This section involved two walks, a long one and a short one, puncuated by a bus ride! I drove to and parked at the Llanddym Island parking spot in the Newborough Forest. I arrived at 8:30 but no-one was at the toll booth to take the £4 parking charge. There were many other cars parked, mainly joggers and dog walkers. I asked a lady when I’d parked my car and she said there was no machine, so at that time you did’nt pay. I did see when I returned to the car park at about 16:00 a lady locking the toll booth up and leaving.
To get to Rhosneigr I walked towards Newborough along the WCP, when I reached the A4080, at the Pen Lon roundabout I caught the #42 bus to Aberffarw; where I changed buses and caught the #25 for a short hop to Rhosneigr.
When I arrived in Rhosneigr the first thing I could hear was the noise of engines from the Angelesy Racing circuit some 3 miles away!
The first couple of miles was easy beach and cliff-top walking before I came to my first port of call, the Barclodiad y Gawres, the largest Neolithic tomb in Wales. A metal gate blocks further investigation, but it is sometimes opended for guided tours.
The noise from the motor racing circuit increases as I get closer and the path makes an inland detour to get around the circuit. I see many marshalls, but cannot see any of the action until I emerge at a small bay called Porth China. I can see that motor bikes are being raced, as part of the circuit is now visible. I also noticed the small tidal island of Cribinau, with the 13th century church of St. Cwfan. As the tide was out, I visited the small church. Apparently, the church was once connected to the mainland, but erosion of the boulder clay made it an island. The remaining portion of the island and graves has been protected from further erosion by a stone wall around its perimeter. Unfortunately, the church was locked when I visited. It was kind of strange having motor racing a few hundred meters away, while I was sitting on this lovely tranquil island.
I round a small headland and followed the Afon Ffraw into Aberffraw, the ancient capital of the Kingdom of Gwynedd. The Afon Ffraw was tidal, but today I could have simply taken my boots off and walked the 6 steps across. I opted to stay until the bridge and walk back alongside the opposite bank.
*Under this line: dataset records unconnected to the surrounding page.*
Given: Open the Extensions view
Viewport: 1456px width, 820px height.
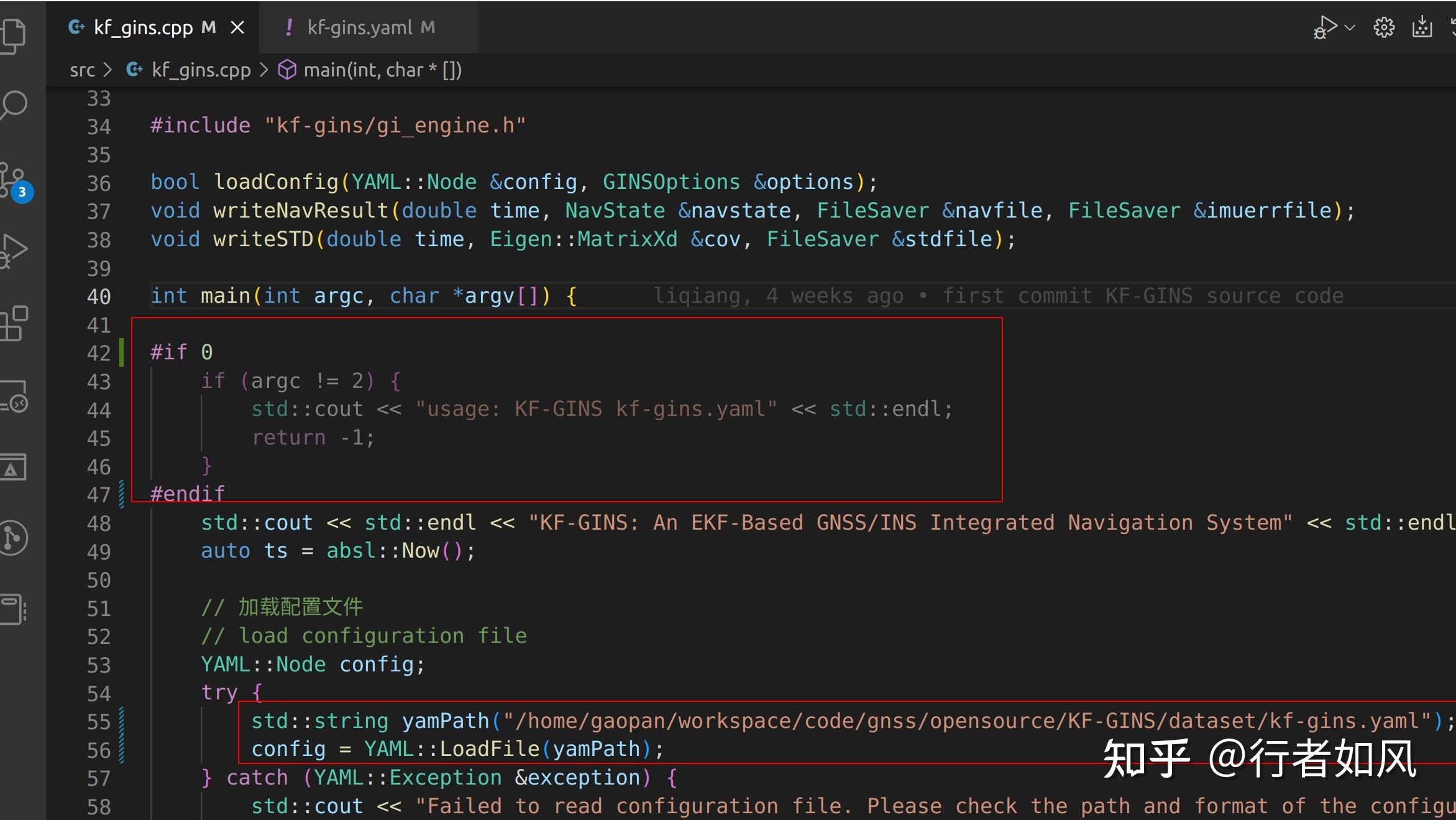Looking at the screenshot, I should 14,323.
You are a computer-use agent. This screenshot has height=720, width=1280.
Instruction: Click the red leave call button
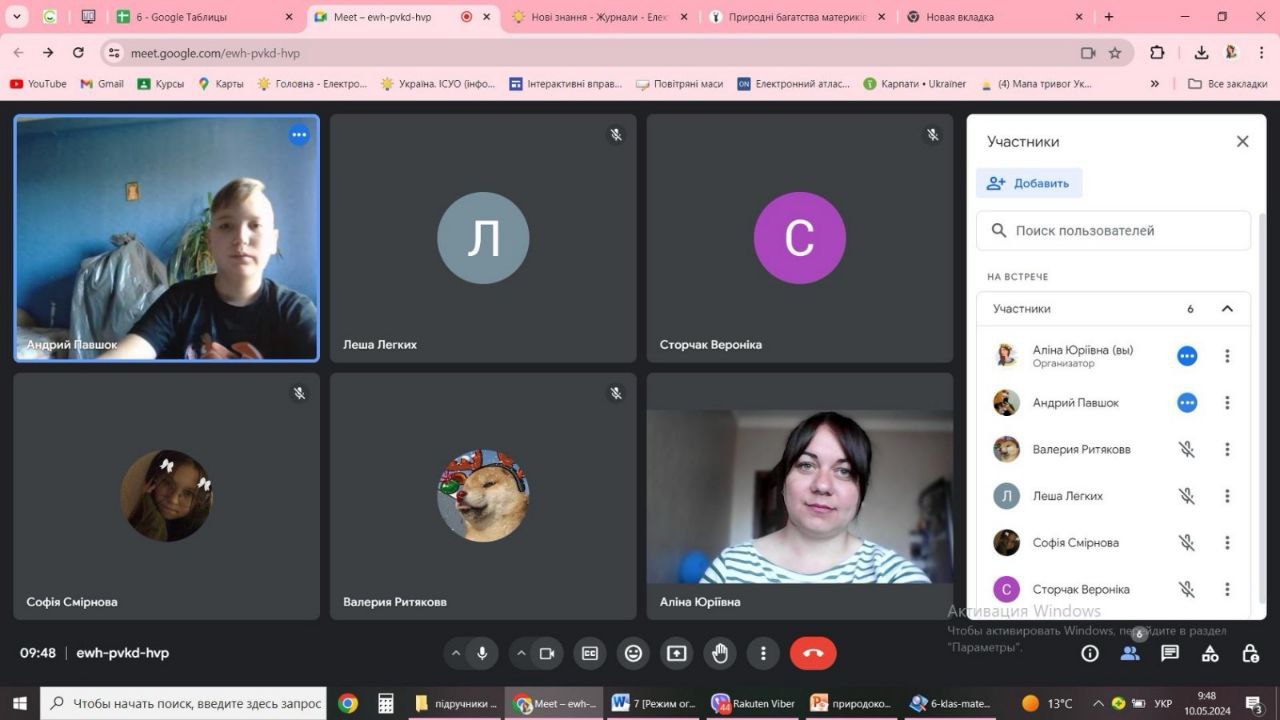coord(813,653)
After the small beach of Aberffraw Sands the WCP sweeps inland for a large detour around the Bodorgan Estate, which is notable for having very few public footpaths on its Estate. The large detour takes the path directly into another small village, Malltraeth. It was here that attempts were made in the 19th century to reclaim land lost to the sea by building a large wall, The Cob, along which I walked. My next section was Newborough Forest, which is huge , although Forest tracks hold no great appeal to me. After 3 miles of forest walking I emerge onto the beach at Ro Bach. I could walk out to the attractive island of Llanddwyn, but it has been a long day and I am tired. The beach is very busy and crowds are enjoying the late autumn sunshine.